* _INSTRUCTION 1_:
Print, from the records below, the part that opens with the line containing "The image size is (1280, 720)." and closes with the line containing "pyautogui.click(x=646, y=539)", both lines included. Leave the pictures out of your answer.

* _SOURCE_:
Flash forward 2 weeks later with the patches and some good rest, I felt fully healed and back to normal!
Looking back on the experience, I don’t think I have ever ridden a bike for that many hours in a single day: 5 hours of biking, plus climbing and trekking AND falling… Let’s just say that I expected my leg muscles to look really good for the next few days and that I might be staying away from bikes for a while. Just in case…
Like many countries in the world, Singapore also has miniature culture towns across the country, including Chinatown, Little India, and Kampong Glam (Malaysia Town). Check out my highlights from each of the spots:
Like many Chinatowns worldwide, Singapore’s also features a range of Chinese ethnic cuisines, as well as a mix of Indian and Vegetarian. Little marketplaces and stalls lined the streets and I was able to buy a bunch of Singapore postcards to send back home to friends and family (Except I bought them and wrote them but still have yet to mail them… Ohhh Jasmin…)
The postcards I need to mail ASAP…
One of the things I really loved about Chinatown was the cultural and religious aspect. There were a few Chinese temples, and I actually got to go inside one of them and try a Chinese form of prayer. How it works is you get an incense stick for the number of people you wish you pray for (I did one for each of my family members), and as they’re burning, you kneel down and ask the Buddha what you wish for each person. I personally am not Buddhist, but I love immersing myself in various cultural experiences; it’s such a mind opener! Definitely a memorable experience in Chinatown.

* _EXERCISE INPUTS_:
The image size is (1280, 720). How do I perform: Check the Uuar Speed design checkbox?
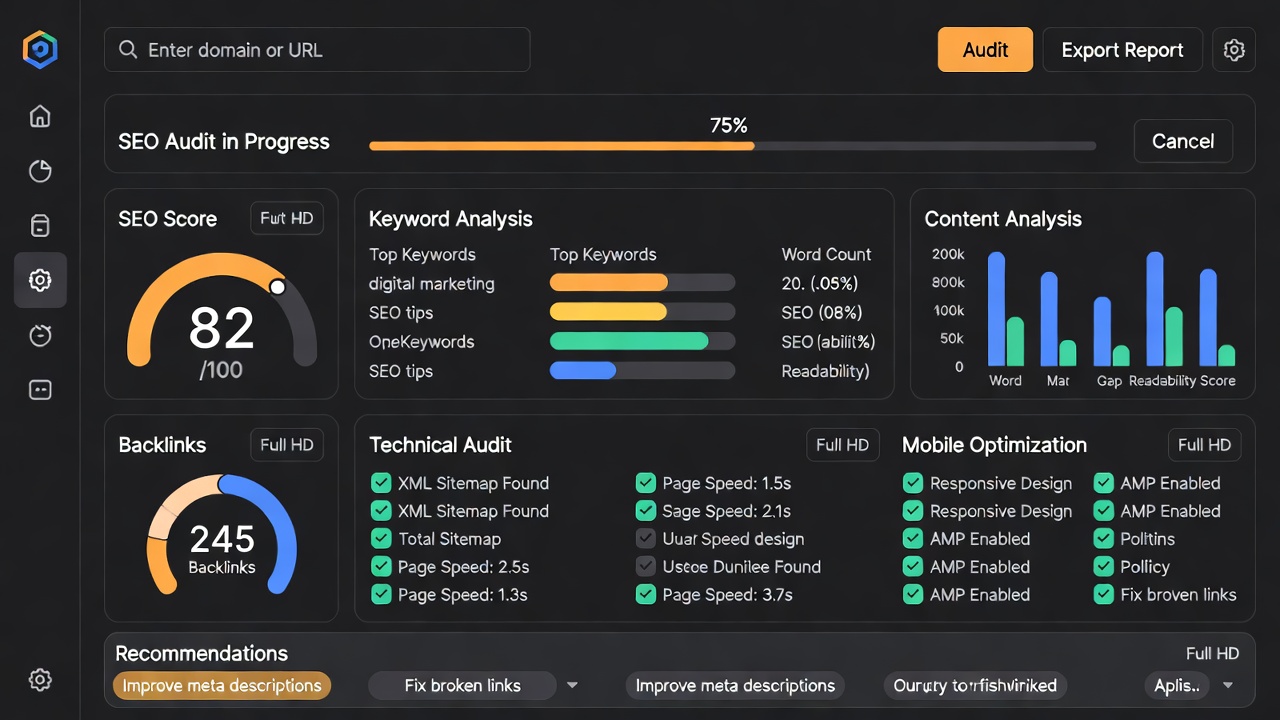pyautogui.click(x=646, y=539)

* * *

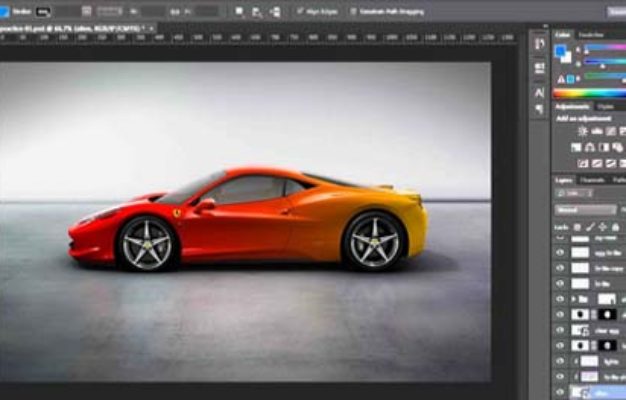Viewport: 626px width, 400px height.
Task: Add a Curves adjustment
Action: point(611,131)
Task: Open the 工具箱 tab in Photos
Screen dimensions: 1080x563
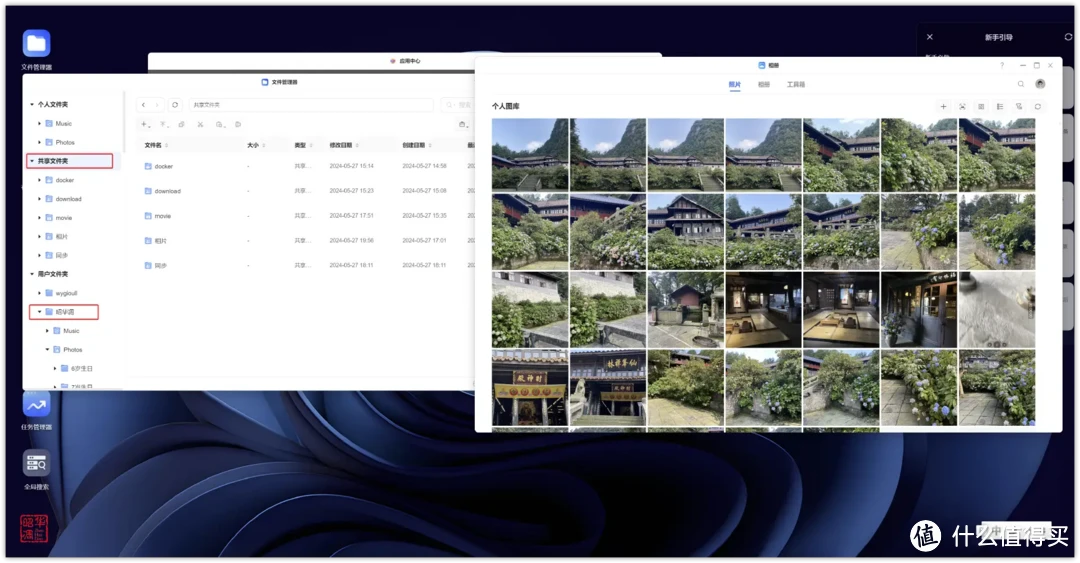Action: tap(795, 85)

---

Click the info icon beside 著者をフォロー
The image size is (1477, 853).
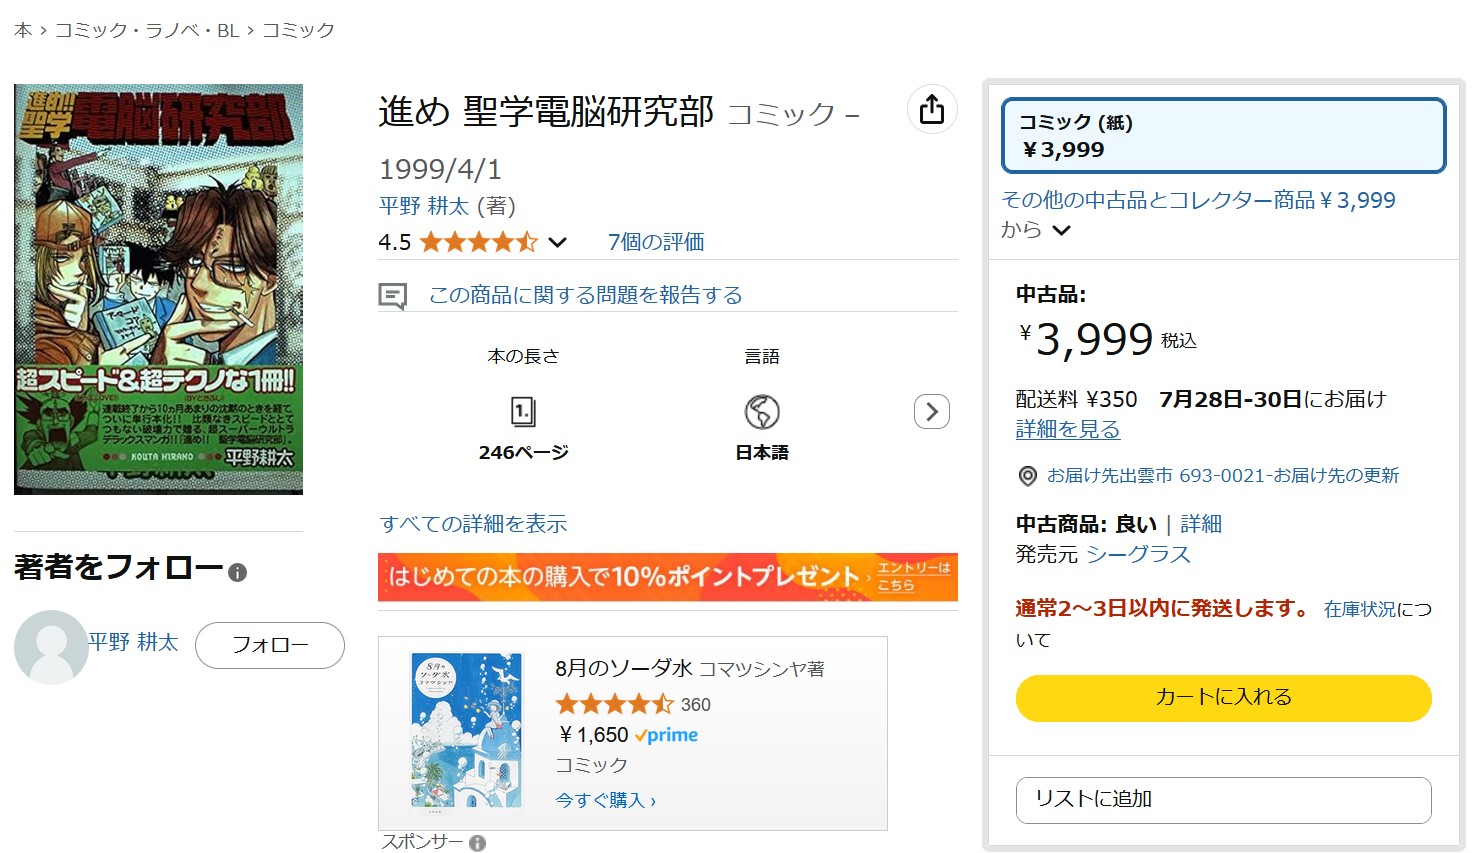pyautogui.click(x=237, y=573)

* _INSTRUCTION 2_:
Output the part of the Singapore travel text above that opens with the words containing "The postcards I" and closes with "experience in Chinatown.", copied word for word.

* _EXERCISE RESULT 1_:
The image size is (1280, 720). How do I perform: Check the Uuar Speed design checkbox?
pyautogui.click(x=646, y=539)

* _EXERCISE RESULT 2_:
The postcards I need to mail ASAP…
One of the things I really loved about Chinatown was the cultural and religious aspect. There were a few Chinese temples, and I actually got to go inside one of them and try a Chinese form of prayer. How it works is you get an incense stick for the number of people you wish you pray for (I did one for each of my family members), and as they’re burning, you kneel down and ask the Buddha what you wish for each person. I personally am not Buddhist, but I love immersing myself in various cultural experiences; it’s such a mind opener! Definitely a memorable experience in Chinatown.